For both types of myotonic muscular dystrophy, it has been suggested that cardiac involvement is associated with gap junction and the overexpression of the calcium or sodium channel protein [57]. Although similar, it has been observed that cardiac involvement is more severe in the case of DM1 and has an earlier onset [49].

When discussing cardiac involvement in young patients with DM1, it can be determined as soon as the patient is 20 years of age. Over 60% of adult patients experience conduction disorders. Echocardiography and cardiovascular resonance imaging can be useful techniques in order to investigate ventricular dysfunction and structural changes. It is not a common feature for DM1 patients to experience sudden death; however, cases have been reported. It is believed that one of the reasons for that may be ventricular tachycardia [58]. Permanent pacemaker implantation has been established as being beneficial even for asymptomatic patients with abnormal electrocardiograms [42]. Moreover, myocardial fibrosis could be highlighted by late gadolinium enhancement cardiovascular magnetic resonance [59]. A study on early cardiac diagnosis in DM1 patients revealed that multiparametric cardiac magnetic resonance can detect interstitial fibrosis in asymptomatic patients, therefore being of high importance in discovering myocardial abnormalities [60].

3.8. Oculopharyngeal Muscular Dystrophy

Oculopharyngeal muscular dystrophy is a genetic disorder characterized by an adult-onset and proximal muscular weakness, mainly of the eyelids (ptosis) and throat, the latter leading to dysphagia.

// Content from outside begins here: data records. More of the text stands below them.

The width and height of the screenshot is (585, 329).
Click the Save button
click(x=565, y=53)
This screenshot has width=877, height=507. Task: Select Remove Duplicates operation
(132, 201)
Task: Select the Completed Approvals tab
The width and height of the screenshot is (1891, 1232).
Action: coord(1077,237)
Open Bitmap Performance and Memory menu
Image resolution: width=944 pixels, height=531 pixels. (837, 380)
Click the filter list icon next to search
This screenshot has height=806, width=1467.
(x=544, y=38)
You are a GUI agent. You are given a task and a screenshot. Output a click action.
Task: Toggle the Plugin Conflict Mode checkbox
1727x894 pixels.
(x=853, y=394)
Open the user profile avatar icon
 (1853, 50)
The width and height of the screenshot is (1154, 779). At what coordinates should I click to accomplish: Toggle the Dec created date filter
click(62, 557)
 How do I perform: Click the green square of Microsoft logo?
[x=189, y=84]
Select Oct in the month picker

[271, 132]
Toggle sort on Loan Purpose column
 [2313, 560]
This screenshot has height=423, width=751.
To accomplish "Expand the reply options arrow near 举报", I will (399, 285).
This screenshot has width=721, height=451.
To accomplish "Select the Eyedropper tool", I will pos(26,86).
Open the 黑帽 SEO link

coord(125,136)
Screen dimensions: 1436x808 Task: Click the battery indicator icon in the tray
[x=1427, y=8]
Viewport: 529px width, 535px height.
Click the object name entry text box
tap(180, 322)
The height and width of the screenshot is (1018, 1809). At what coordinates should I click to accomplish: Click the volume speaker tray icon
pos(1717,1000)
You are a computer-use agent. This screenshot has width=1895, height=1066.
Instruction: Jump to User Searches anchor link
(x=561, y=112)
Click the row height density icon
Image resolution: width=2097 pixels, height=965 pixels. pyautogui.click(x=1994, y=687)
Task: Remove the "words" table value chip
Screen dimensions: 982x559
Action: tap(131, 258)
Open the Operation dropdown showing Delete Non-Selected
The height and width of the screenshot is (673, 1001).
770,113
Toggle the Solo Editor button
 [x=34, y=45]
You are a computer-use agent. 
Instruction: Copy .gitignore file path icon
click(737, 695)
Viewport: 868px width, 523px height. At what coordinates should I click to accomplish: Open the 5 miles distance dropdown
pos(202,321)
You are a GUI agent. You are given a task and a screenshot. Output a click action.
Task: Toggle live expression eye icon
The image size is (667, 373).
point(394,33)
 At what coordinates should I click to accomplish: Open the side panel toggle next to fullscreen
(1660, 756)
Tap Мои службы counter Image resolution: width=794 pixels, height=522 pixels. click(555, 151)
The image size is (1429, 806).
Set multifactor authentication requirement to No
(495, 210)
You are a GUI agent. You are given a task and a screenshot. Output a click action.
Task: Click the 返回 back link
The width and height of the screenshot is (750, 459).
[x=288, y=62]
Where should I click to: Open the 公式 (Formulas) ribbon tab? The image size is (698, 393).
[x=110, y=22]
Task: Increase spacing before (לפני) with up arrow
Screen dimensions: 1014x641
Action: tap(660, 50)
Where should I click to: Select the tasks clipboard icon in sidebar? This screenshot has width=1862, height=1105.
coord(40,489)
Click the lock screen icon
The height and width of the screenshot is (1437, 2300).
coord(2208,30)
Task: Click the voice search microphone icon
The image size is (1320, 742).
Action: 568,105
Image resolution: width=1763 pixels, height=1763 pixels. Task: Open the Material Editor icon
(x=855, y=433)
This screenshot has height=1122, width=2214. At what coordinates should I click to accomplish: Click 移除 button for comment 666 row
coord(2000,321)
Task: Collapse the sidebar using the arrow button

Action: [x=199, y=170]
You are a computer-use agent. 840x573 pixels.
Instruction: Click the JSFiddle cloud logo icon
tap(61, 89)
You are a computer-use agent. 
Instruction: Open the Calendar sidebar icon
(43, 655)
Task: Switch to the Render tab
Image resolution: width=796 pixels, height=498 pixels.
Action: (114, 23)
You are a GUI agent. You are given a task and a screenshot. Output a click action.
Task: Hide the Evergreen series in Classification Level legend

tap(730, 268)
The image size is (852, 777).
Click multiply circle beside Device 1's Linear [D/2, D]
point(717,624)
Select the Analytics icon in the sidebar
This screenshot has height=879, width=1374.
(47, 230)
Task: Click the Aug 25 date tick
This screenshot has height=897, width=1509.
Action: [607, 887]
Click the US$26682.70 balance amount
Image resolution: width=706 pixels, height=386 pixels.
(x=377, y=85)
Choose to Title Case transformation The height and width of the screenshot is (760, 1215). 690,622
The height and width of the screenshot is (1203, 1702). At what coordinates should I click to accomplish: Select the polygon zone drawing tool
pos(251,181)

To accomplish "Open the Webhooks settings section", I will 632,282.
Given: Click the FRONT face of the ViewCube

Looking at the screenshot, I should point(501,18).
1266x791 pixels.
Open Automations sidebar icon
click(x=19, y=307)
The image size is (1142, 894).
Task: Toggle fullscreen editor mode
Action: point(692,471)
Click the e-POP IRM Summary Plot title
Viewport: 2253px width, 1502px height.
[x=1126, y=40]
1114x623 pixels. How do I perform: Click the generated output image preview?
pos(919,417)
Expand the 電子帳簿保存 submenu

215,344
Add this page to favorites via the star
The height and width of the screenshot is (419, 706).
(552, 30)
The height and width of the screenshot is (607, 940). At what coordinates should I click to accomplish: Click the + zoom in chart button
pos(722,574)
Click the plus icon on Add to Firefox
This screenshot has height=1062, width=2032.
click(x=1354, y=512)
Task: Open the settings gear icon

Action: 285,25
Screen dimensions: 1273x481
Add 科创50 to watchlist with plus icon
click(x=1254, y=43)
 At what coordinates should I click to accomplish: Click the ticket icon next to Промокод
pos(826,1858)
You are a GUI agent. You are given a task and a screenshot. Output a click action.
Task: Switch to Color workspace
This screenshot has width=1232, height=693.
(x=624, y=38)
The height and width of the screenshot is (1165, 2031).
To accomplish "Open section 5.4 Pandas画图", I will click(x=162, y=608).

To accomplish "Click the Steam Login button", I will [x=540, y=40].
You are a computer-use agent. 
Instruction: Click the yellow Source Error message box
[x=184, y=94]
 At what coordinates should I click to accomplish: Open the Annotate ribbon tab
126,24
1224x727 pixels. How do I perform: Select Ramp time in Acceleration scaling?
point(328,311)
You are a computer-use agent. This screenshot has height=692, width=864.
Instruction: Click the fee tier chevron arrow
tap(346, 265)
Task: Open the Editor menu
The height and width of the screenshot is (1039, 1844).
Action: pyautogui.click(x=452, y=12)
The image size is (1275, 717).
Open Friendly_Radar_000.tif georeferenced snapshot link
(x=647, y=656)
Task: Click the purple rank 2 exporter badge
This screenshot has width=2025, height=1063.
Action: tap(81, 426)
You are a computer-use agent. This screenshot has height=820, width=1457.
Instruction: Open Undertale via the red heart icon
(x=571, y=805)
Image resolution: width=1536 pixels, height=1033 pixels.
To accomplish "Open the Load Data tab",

Even though oculopharyngeal muscular dystrophy has a progressive nature, there are rare cases when the patients are actually wheelchair-bound. The disease is determined by a mutated gene, poly(adenylate)-binding protein nuclear 1 (PABN1), which encodes a protein found all through the body. Although it is a slowly progressive disorder, the progressive rate varies from patient to patient. The main cause of death in patients who have oculopharyngeal muscular dystrophy is aspiration pneumonia combined with starvation. The disorder is not gender-dependent and cardiac abnormalities are not characteristic [61,62].

4. Conclusions

Muscular dystrophies are a big group of disorders that progressively affect the skeletal muscles. However, the main difference between all these types of muscular dystrophy comes from the age of onset, the targeted muscles, progression rate, type of gene mutated, and several other parameters that make them distinguishable. The majority of muscular dystrophies also exhibit cardiac abnormalities; in some cases, these are critical and determine the disorder’s onset. Cardiac involvement can be present with symptoms ranging from mild to highly severe; therefore, cardiac imaging is one major step that needs to be taken when monitoring muscular dystrophies.